Migration tips (small checklist)

  • Pick a single module strategy per package: either CJS or ESM for the majority of files.
  • If you want ESM but need CJS-only dependencies, use `createRequire()` or dynamic `import()`.
  • For gradual migration: rename entry files to `.mjs` or set `”type”: “module”` and convert modules incrementally.
  • Update tooling configurations (linters, test runners, build scripts) to understand ESM.
  • Test scripts that rely on ` dirname`/` filename` or synchronous requires — these need changes in ESM.
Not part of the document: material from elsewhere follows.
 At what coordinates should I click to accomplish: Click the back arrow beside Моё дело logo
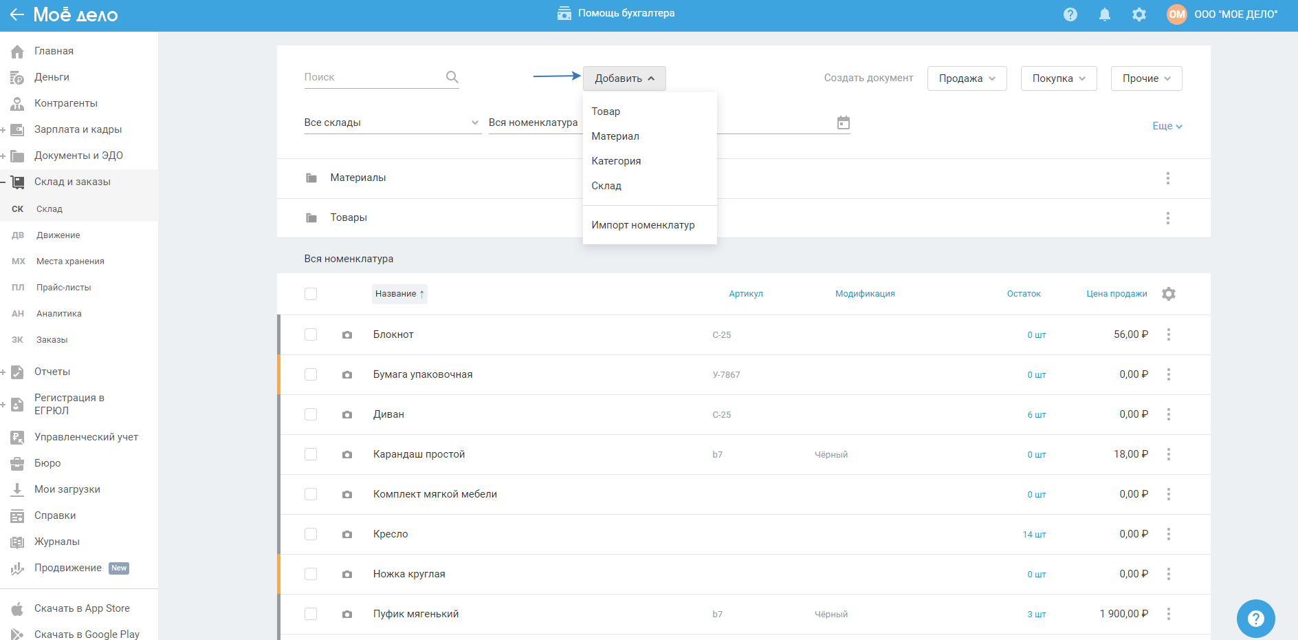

Which should beginners use?

  • If you’re following older tutorials, working with many CJS-only packages, or need maximum compatibility immediately: start with CommonJS. It’s simple and works out of the box in most Node versions.
  • If you are starting a new project, targeting future compatibility with browsers, or want to use top-level await and static analysis benefits: prefer ES Modules (ESM). Use Node 18+ (or latest LTS) for best ESM support and global fetch, and set `”type”: “module”` in package.json or use `.mjs` files.

Practical recommendation:

  • Beginner learning Node quickly and running examples from the web => CommonJS is fine.
  • Beginner building a new modern project, using front-end tooling, or planning to share code between browser and server => ESM is the better choice.

Short migration recipe (CJS -> ESM)

  1. Upgrade Node to a modern LTS (Node 18 or newer recommended).
  2. Add `”type”: “module”` to package.json (or rename entry to `.mjs`).
  3. Replace `module.exports =` and `require()` with `export` and `import`.
  4. Replace ` dirname/ filename` uses with `fileURLToPath(import.meta.url)` if needed.
  5. For any CJS-only dependency you can `import` dynamically or use `createRequire`.

Example conversion:

// before (CommonJS)
const { readFile } = require('fs').promises;
module.exports = async function load(path) {
  return readFile(path, 'utf8');
};
// after (ESM)
import { readFile } from 'fs/promises';
export default async function load(path) {
  return readFile(path, 'utf8');
}

Final thoughts

Both module systems will coexist for a while. ESM is the standard forward path: it aligns Node with browser JS and enables modern features. For beginners, choose based on short-term needs:

  • Need compatibility and follow many tutorials? Use CommonJS to move quickly.
  • Starting fresh and want modern behavior? Use ES Modules.

Either way, understanding the differences will save you time when you encounter interop edge cases or when you pick third-party packages.